Око Марены - Валерий Елманов 21 стр.


Скучившиеся подле первого из рвов всадники представляли собой превосходную мишень для стрелков, а тридцать саженей - убойная дистанция даже в Европе, лучникам которой всегда было далеко до русских витязей. Что уж там говорить о рязанцах, живших на самой юго-восточной украйне русских земель в опасной близости от Дикого поля, где давно хозяйничали половцы. Уклад ратной жизни требовал от дружинников мастерского владения луком, ибо от этого зависела не только победа, но и кое-что подороже - например, жизнь. И теперь их стрелы лились густым смертоносным ливнем, собирая кровавую жатву и выкашивая густые ряды скучившихся перед рвами дружинников. Таким образом, спустя считаные секунды несчастье в виде убитой лошади обернулось для Ярослава удачей.

- Назад!!! - истошно заорал князь и, понимая, что его мало кто слышит, подал пример, увлекая за собой остальных.
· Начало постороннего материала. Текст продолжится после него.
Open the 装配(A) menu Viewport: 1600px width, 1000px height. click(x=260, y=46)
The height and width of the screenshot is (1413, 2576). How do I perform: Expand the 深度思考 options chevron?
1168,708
Нет, он вовсе не собирался отступать. Далеко не все еще было потеряно, хотя едва ли половина из той тысячи, что заходила во фланг, сумела последовать за Ярославом, который, огибая смертоносные рвы, поспешил на помощь остальным пяти сотням, тщетно пытавшимся пробить лобовую брешь в неприятельских рядах.

Пришедшая подмога оказалась как нельзя кстати, и чаша весов, усилиями пеших ратников ощутимо склонившаяся на сторону рязанцев, снова стала подниматься. Семь с половиной сотен Константиновых дружинников - наметанный глаз Ярослава оказался точен, - с трудом сдерживая бешеный натиск превосходящего по численности и по воинскому мастерству врага, постепенно сдавали свои позиции, оголяя фланг пешцев. Едва это произошло, как часть дружины Ярослава решительно хлынула на пешее ополчение.

Однако и здесь легкой победы добиться не удалось. Так же как и передние ряды рязанцев, стоявших насмерть и ничуть не уступавших напору суздальцев, стародубцев и переяславцев, пешие ратники на правом фланге Константина мгновенно перестроились и ощетинились копьями, прикрыв себя сплошной стеной из щитов. Прорваться внутрь строя коннице Всеволодовичей никак не удавалось. Кони вставали на дыбы и упорно отказывались добровольно насаживаться на вражеские копья, в изобилии торчащие перед щитами.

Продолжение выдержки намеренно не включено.